A magnitude of 7.8 Richter earthquake 2015 Nepal earthquake that struck on 25 April 2015 (12 Baisakh 2072 B.S., Saturday, at local time 11:56 am) damaged 116 heritages in the city. 67 of those heritages were completely damaged while 49 suffered from partial damages. The earthquake badly damaged the Bhaktapur Durbar square, a significant historial heritage site included in the UNESCO world heritage list. The main premises of Taleju Temple also witnessed damages in the disaster.
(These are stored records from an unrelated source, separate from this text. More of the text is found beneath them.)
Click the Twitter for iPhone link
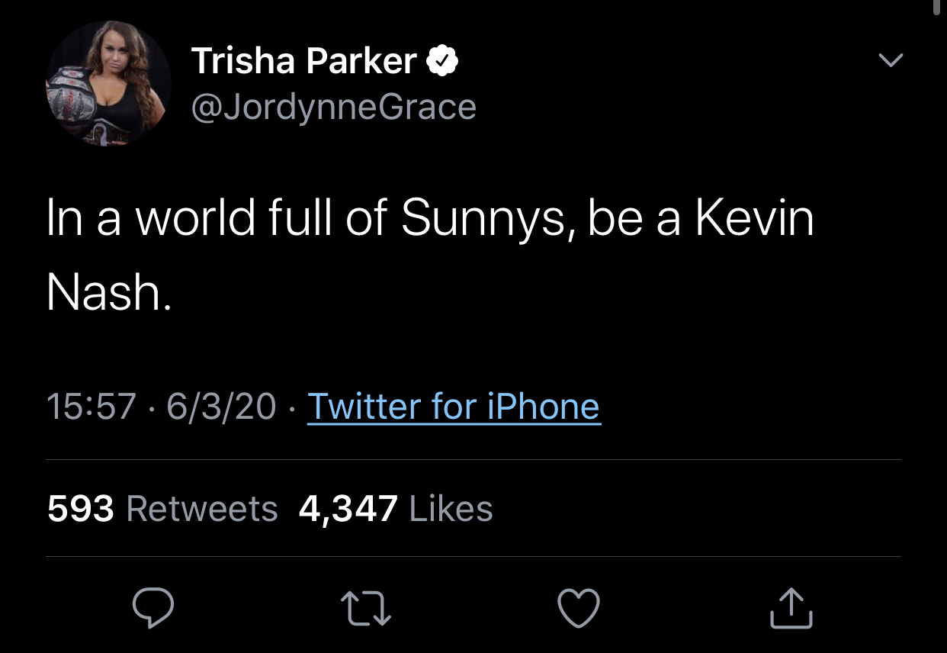 454,406
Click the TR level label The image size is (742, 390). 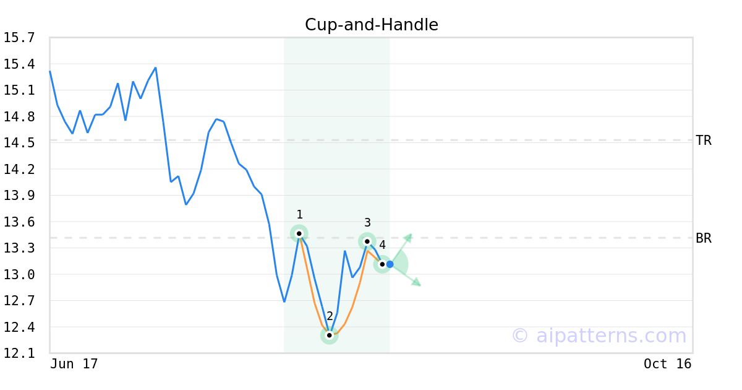click(x=704, y=141)
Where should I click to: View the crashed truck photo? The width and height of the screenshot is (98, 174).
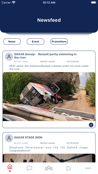tap(49, 97)
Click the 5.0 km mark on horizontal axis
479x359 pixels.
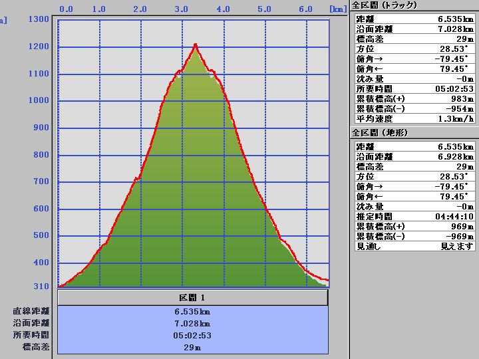coord(265,9)
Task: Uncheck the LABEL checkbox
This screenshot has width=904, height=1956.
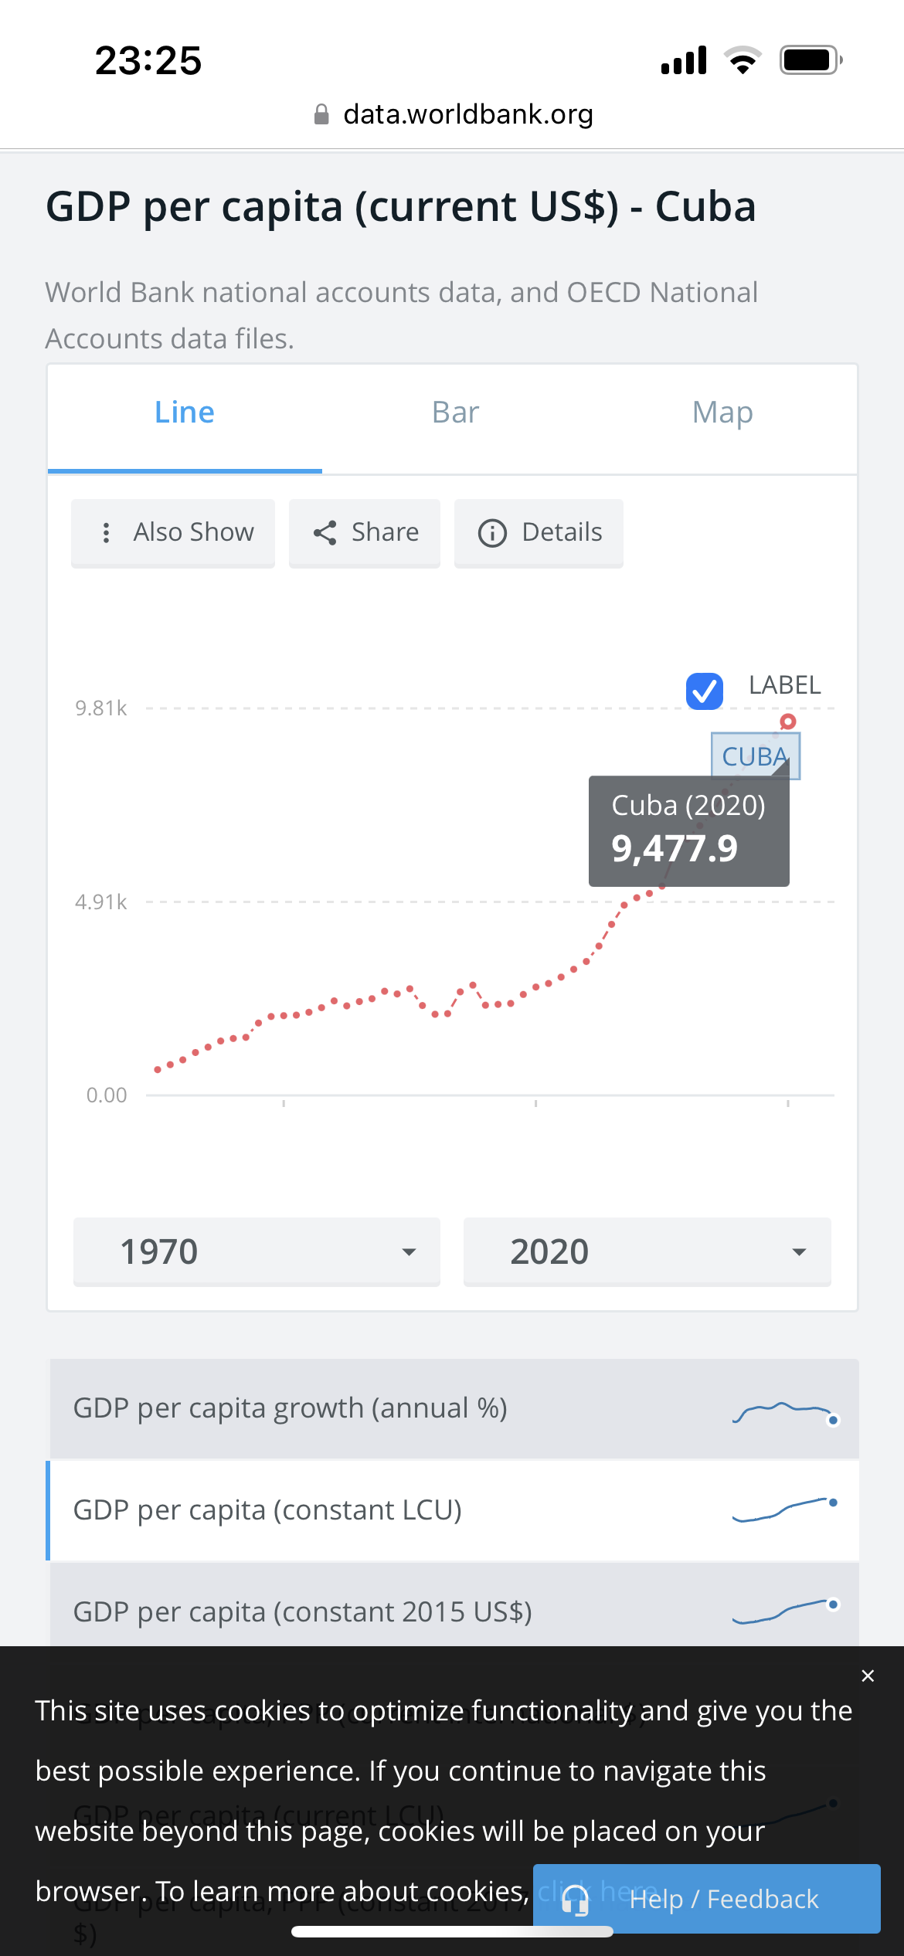Action: click(x=705, y=691)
The Nepal-Bihar earthquake in 1934 demolished several buildings that were never rebuilt. Chyasilin Mandap has been rebuilt in 1990 using contemporary earthquake proof technology. The building survived the 2015 earthquake unharmed.

==Demographics==
A song composed by Ranajit Malla in 1769 mention Bhaktapur as a city with 12,000 households. Henry Ambrose Oldfield who visited Nepal during the 1850s wrote that there were fifty thousand inhabitants in Bhaktapur.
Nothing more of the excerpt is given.